A lovely anecdote recognised the superb mix of professional pragmatism that existed at the heart of a well-run infantry battalion. No starchy nonsense here that unnecessarily inconvenienced the troops. The visit of the King was a case in point.
There was one great day, doubly great for an adjutant, during our sojourn at Suani Ben Adam, the King's visit to Tripoli to pay tribute to his soldiers who had evicted Rommel from Africa. This was on 25 June 1943, with the whole 1st Armoured Division lining one side of the Suani—Aziza road while King George VI was driven slowly along, stopping to talk to each commanding officer. A disgruntled letter writer in the Daily Telegraph some years ago described how 'battle weary troops ordered to line the route for hours in the hot African sun' ignored the order to cheer and greeted the royal car 'with a deafening silence'. This may have been so with other units for all I know; if so, it just shows the superiority of the organisation of 1 RNF. The news of the royal visit reached us with a lot of bumph about timings, which Forbes dismissed with scepticism.

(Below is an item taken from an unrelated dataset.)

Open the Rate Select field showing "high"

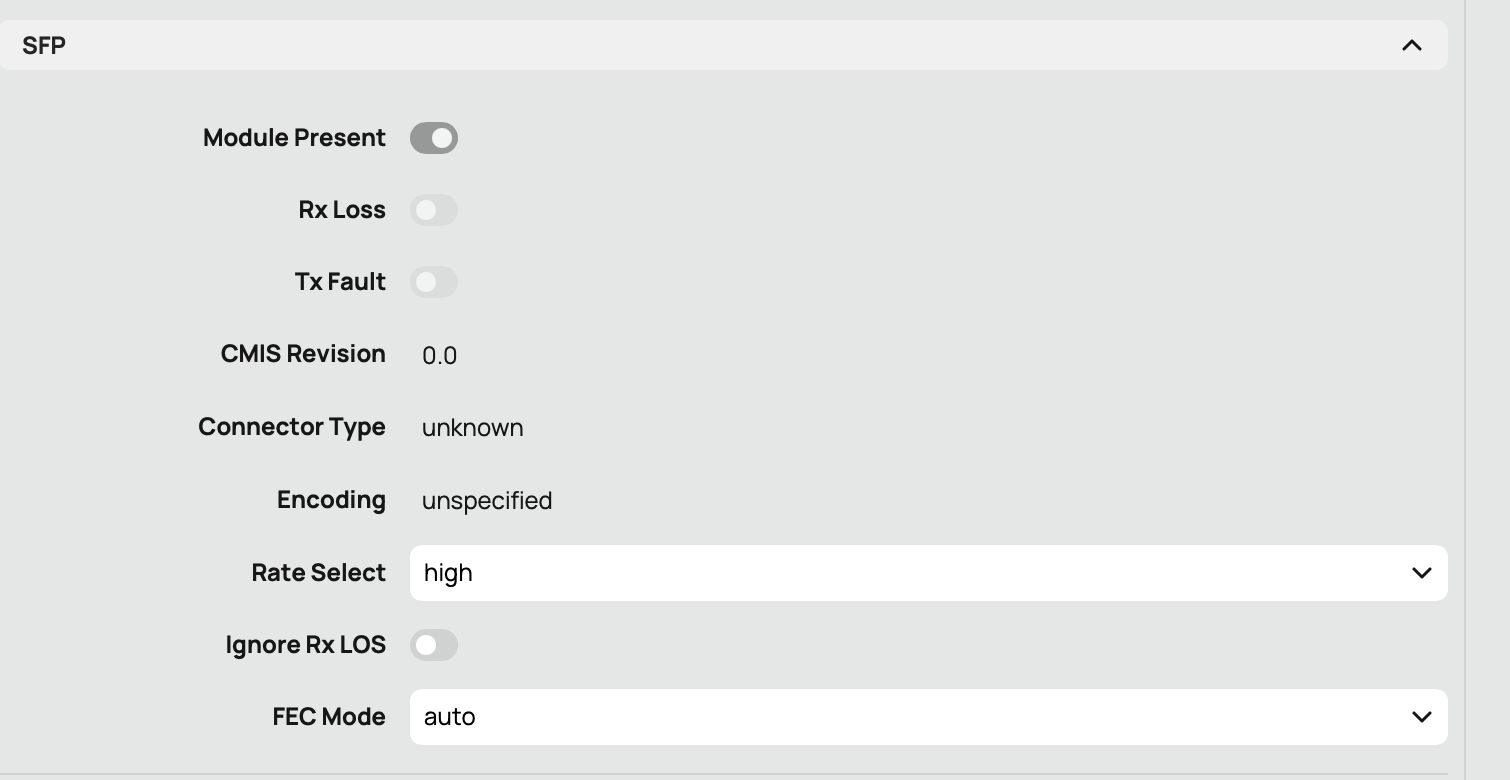click(900, 573)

We did our own thing. The day before I was at a meeting allocating the various stretches of road and, having noted our sector, I was on location long before dawn the next morning with the RSM and a task force. We pegged in the sand three parallel rows of string with knots at precise intervals, exactly calculated so that each man stood on his knot. Behind, among the palm trees, we marked out company rest areas, with tea-brewing stations and latrine points. Like every other unit we had to march into position hours beforehand, but once every man had been stationed on his knot, we fell out in the shade. A cloud of fragrant tobacco smoke floated agreeably among the palm fronds. We heard noise drawing nearer — at least some people were cheering — then Ken Rosenvinge who had been lurking in his jeep on a track parallel to the road, swept up: estimated time of arrival, fifteen minutes. Forbes waited judiciously, then nodded to the RSM. Without even a shouted order, the fusiliers glided into position like ghosts. I suppose we stood a whole ten minutes in that 'hot African sun'.
Brilliant. Perfect leadership from the CO of a battalion who knew what was important and what was not.
This book seems almost unobtainable. I wonder if the publisher would be interested in a reissue.